Turtle by ReissNative American schoolchildren in Wisconsin will be learning the history of the United States only in Ojibwe if UC Berkeley Linguistics Professor Leanne Hinton has her way.

Hinton testified before the US Senate Committee on Indian Affairs earlier this month in support of S. 575 - a bill that would give long-term funding to Native American language "survival schools."

"These are languages that exist no place else in the world," Hinton said. "They're a part of what makes America America."

Native American languages are disappearing. Out of 85 indigenous languages in California, 35 have no speakers and the remaining 50 are spoken by only a few elders, Hinton said.

The survival schools immerse Native American children in their tribal language. All instruction - reading, writing and arithmetic included - is administered in their native language.

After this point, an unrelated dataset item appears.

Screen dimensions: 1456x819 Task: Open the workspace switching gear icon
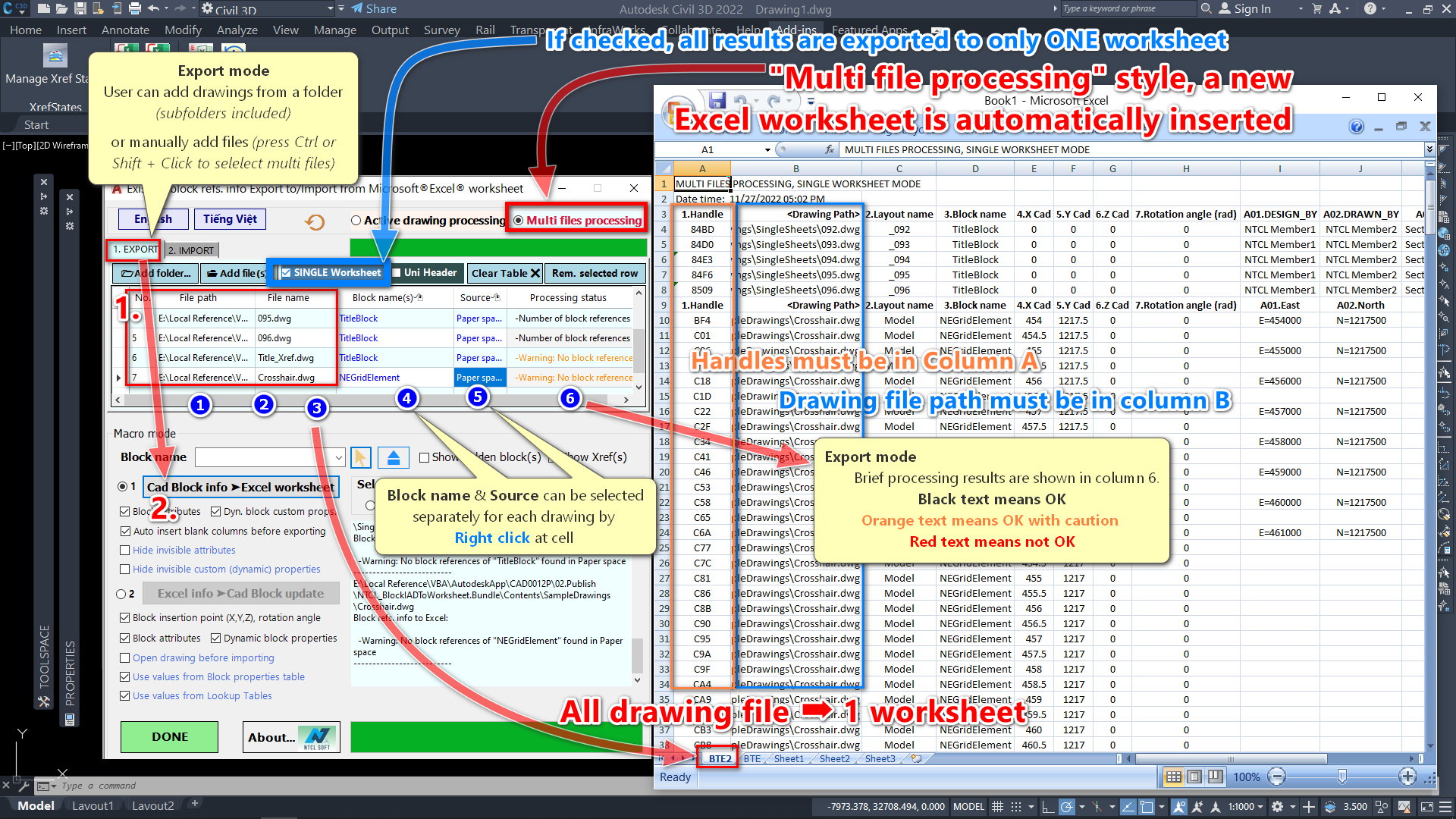[1278, 807]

"We've found that teaching the kids everything in their native language is the most effective way of doing it," Hinton said. "If people aren't learning the language at home, they've got to learn somewhere, and school is the next best thing."

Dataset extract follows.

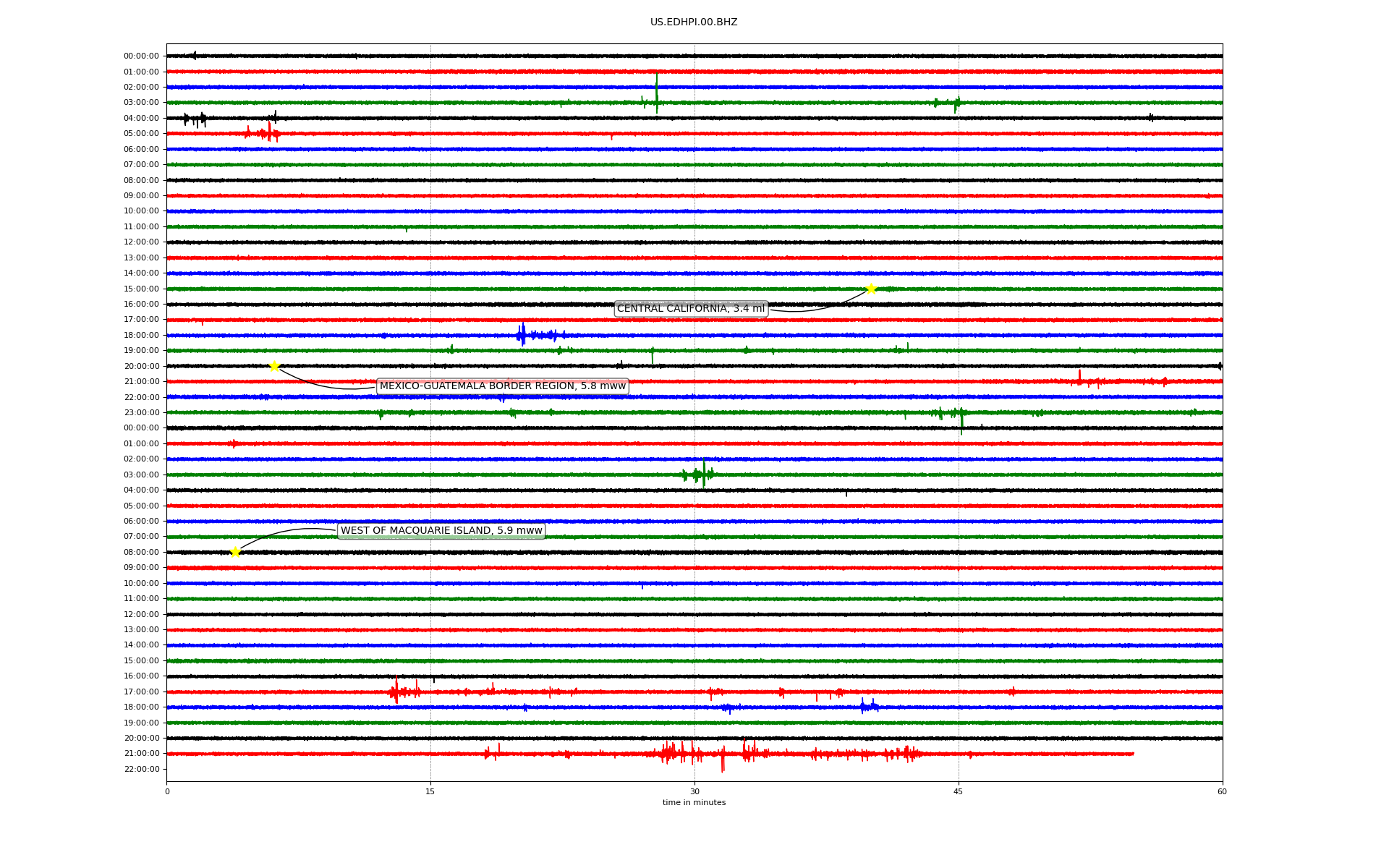This screenshot has height=868, width=1389.
Task: Click the plot title US.EDHPI.00.BHZ
Action: 693,22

The long-term goal of the schools is to have students speaking the languages in their homes and as adults with their families.

Some of the languages, such as Hawaiian, grow widespread enough that they can eventually be spoken day-to-day in the community again, Hinton said.

The schools show no signs of hindering the students from performing as well in the English-speaking world either, Hinton said.

One Hawaiian contingent at the committee hearing described the successes of their Hawaiian language survival school, which boasts an 85 percent acceptance rate to colleges and universities.

One student will be attending Stanford this fall.

"These kids are all learning English at home," Hinton said. "They get the education they need to succeed in an English-speaking environment and in an English-speaking college."

S. 575 does not yet specify how much funding the schools would receive.

Only communities with sufficient numbers of native speakers of teaching age are able to run these survival schools, however. This means California tribes, which are very small and have very few speakers, will not benefit much from the funding the bill would provide, Hinton said.

Languages that have too few speakers left to set up survival schools rely on programs like the "master-apprentice learning program," where a single teacher is assigned to a student.

With these programs, enough young adults can learn the language to eventually set up small survival schools.

For Native American languages with no speakers left, tribe members look at documents written in their languages in order to learn how to use them.

Hinton hosts a biennial conference called "Breath of Life" at UC Berkeley to help revive Native American languages that have no speakers left.

"We have sound archives and paper archives on campus," Hinton said. "We invite California Indians to come learn how to use their languages."

S. 575 and Breath of Life are only parts of a Native American language revival trend that started in the 1960s, Hinton said.

The revival follows a long period of the US government's repressive language policy in the first half of the 20th century, Hinton said.

"The communities wanted something to be done," Hinton said. "These languages have been wrested from them by various means, and they feel like they have a right to them, and they want them back."